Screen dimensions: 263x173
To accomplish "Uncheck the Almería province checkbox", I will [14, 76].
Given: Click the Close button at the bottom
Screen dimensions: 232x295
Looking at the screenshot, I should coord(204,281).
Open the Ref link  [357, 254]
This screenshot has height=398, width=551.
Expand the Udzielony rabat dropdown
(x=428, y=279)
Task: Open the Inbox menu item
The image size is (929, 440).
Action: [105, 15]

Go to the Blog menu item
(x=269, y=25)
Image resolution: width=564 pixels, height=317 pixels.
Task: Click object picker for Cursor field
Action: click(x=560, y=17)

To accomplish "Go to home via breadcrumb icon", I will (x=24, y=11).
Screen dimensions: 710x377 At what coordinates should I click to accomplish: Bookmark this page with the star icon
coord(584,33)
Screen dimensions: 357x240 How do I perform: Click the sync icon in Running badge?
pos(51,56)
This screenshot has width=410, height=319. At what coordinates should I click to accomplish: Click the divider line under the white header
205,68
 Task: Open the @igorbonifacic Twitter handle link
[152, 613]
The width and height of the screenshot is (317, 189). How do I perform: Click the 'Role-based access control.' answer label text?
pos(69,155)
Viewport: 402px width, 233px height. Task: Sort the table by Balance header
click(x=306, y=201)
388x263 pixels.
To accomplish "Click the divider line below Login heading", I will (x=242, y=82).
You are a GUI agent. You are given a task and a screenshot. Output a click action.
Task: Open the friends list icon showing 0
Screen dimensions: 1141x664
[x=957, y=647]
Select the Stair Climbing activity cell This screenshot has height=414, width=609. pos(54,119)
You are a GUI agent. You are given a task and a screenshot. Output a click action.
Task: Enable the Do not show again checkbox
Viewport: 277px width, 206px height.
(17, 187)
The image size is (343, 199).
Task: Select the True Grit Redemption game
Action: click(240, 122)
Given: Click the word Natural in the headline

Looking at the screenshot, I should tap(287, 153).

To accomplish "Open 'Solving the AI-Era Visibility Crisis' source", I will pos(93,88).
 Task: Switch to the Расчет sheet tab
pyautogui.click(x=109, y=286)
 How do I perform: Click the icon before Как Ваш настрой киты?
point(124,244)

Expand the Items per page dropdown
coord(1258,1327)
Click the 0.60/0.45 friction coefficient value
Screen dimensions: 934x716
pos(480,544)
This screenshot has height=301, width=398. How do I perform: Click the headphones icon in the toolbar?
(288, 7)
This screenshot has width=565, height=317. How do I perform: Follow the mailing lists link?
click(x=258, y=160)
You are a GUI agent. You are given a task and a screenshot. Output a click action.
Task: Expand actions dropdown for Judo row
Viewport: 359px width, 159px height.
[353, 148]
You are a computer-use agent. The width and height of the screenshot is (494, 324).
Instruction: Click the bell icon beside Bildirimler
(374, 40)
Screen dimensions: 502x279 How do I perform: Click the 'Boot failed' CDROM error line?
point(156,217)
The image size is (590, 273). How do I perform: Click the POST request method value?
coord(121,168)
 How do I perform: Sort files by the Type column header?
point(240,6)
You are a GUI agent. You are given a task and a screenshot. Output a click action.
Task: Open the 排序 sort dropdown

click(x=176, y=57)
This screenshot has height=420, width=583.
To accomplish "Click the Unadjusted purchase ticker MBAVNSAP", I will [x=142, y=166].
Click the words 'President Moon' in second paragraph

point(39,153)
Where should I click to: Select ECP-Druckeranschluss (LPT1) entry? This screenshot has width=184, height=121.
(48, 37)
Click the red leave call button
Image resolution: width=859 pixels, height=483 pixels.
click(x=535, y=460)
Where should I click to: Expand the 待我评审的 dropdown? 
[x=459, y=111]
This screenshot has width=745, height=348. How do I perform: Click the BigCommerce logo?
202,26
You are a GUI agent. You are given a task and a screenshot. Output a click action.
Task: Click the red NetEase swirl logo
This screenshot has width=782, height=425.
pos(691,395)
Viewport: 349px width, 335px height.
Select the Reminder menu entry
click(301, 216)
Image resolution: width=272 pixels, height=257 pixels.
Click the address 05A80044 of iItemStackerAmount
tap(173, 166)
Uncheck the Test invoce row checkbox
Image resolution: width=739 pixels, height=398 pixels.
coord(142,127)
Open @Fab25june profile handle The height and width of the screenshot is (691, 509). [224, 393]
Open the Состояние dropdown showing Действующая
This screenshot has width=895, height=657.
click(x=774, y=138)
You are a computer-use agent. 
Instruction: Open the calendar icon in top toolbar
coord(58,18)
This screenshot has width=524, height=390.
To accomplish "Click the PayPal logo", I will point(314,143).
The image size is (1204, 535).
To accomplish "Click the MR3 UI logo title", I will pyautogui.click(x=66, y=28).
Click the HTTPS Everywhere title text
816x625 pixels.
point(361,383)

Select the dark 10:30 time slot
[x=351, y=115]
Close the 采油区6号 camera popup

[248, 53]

## EXERCISE REQUIREMENTS
Copy out the data shown above without altering anything.

## SOLUTION TO THE EXERCISE
Screen dimensions: 263x173
To accomplish "Uncheck the Almería province checkbox", I will [14, 76].
Given: Click the Close button at the bottom
Screen dimensions: 232x295
Looking at the screenshot, I should coord(204,281).
Open the Ref link  [357, 254]
This screenshot has height=398, width=551.
Expand the Udzielony rabat dropdown
(x=428, y=279)
Task: Open the Inbox menu item
The image size is (929, 440).
Action: [105, 15]

Go to the Blog menu item
(x=269, y=25)
Image resolution: width=564 pixels, height=317 pixels.
Task: Click object picker for Cursor field
Action: click(x=560, y=17)

To accomplish "Go to home via breadcrumb icon", I will (x=24, y=11).
Screen dimensions: 710x377 At what coordinates should I click to accomplish: Bookmark this page with the star icon
coord(584,33)
Screen dimensions: 357x240 How do I perform: Click the sync icon in Running badge?
pos(51,56)
This screenshot has width=410, height=319. At what coordinates should I click to accomplish: Click the divider line under the white header
205,68
 Task: Open the @igorbonifacic Twitter handle link
[152, 613]
The width and height of the screenshot is (317, 189). How do I perform: Click the 'Role-based access control.' answer label text?
pos(69,155)
Viewport: 402px width, 233px height. Task: Sort the table by Balance header
click(x=306, y=201)
388x263 pixels.
To accomplish "Click the divider line below Login heading", I will (x=242, y=82).
You are a GUI agent. You are given a task and a screenshot. Output a click action.
Task: Open the friends list icon showing 0
Screen dimensions: 1141x664
[x=957, y=647]
Select the Stair Climbing activity cell This screenshot has height=414, width=609. pos(54,119)
You are a GUI agent. You are given a task and a screenshot. Output a click action.
Task: Enable the Do not show again checkbox
Viewport: 277px width, 206px height.
(17, 187)
The image size is (343, 199).
Task: Select the True Grit Redemption game
Action: click(240, 122)
Given: Click the word Natural in the headline

Looking at the screenshot, I should tap(287, 153).

To accomplish "Open 'Solving the AI-Era Visibility Crisis' source", I will pos(93,88).
 Task: Switch to the Расчет sheet tab
pyautogui.click(x=109, y=286)
 How do I perform: Click the icon before Как Ваш настрой киты?
point(124,244)

Expand the Items per page dropdown
coord(1258,1327)
Click the 0.60/0.45 friction coefficient value
Screen dimensions: 934x716
pos(480,544)
This screenshot has height=301, width=398. How do I perform: Click the headphones icon in the toolbar?
(288, 7)
This screenshot has width=565, height=317. How do I perform: Follow the mailing lists link?
click(x=258, y=160)
You are a GUI agent. You are given a task and a screenshot. Output a click action.
Task: Expand actions dropdown for Judo row
Viewport: 359px width, 159px height.
[353, 148]
You are a computer-use agent. The width and height of the screenshot is (494, 324).
Instruction: Click the bell icon beside Bildirimler
(374, 40)
Screen dimensions: 502x279 How do I perform: Click the 'Boot failed' CDROM error line?
point(156,217)
The image size is (590, 273). How do I perform: Click the POST request method value?
coord(121,168)
 How do I perform: Sort files by the Type column header?
point(240,6)
You are a GUI agent. You are given a task and a screenshot. Output a click action.
Task: Open the 排序 sort dropdown

click(x=176, y=57)
This screenshot has height=420, width=583.
To accomplish "Click the Unadjusted purchase ticker MBAVNSAP", I will [x=142, y=166].
Click the words 'President Moon' in second paragraph

point(39,153)
Where should I click to: Select ECP-Druckeranschluss (LPT1) entry? This screenshot has width=184, height=121.
(48, 37)
Click the red leave call button
Image resolution: width=859 pixels, height=483 pixels.
click(x=535, y=460)
Where should I click to: Expand the 待我评审的 dropdown? 
[x=459, y=111]
This screenshot has width=745, height=348. How do I perform: Click the BigCommerce logo?
202,26
You are a GUI agent. You are given a task and a screenshot. Output a click action.
Task: Click the red NetEase swirl logo
This screenshot has width=782, height=425.
pos(691,395)
Viewport: 349px width, 335px height.
Select the Reminder menu entry
click(301, 216)
Image resolution: width=272 pixels, height=257 pixels.
Click the address 05A80044 of iItemStackerAmount
tap(173, 166)
Uncheck the Test invoce row checkbox
Image resolution: width=739 pixels, height=398 pixels.
coord(142,127)
Open @Fab25june profile handle The height and width of the screenshot is (691, 509). [224, 393]
Open the Состояние dropdown showing Действующая
This screenshot has width=895, height=657.
click(x=774, y=138)
You are a computer-use agent. 
Instruction: Open the calendar icon in top toolbar
coord(58,18)
This screenshot has width=524, height=390.
To accomplish "Click the PayPal logo", I will point(314,143).
The image size is (1204, 535).
To accomplish "Click the MR3 UI logo title", I will pyautogui.click(x=66, y=28).
Click the HTTPS Everywhere title text
816x625 pixels.
point(361,383)

Select the dark 10:30 time slot
[x=351, y=115]
Close the 采油区6号 camera popup

[248, 53]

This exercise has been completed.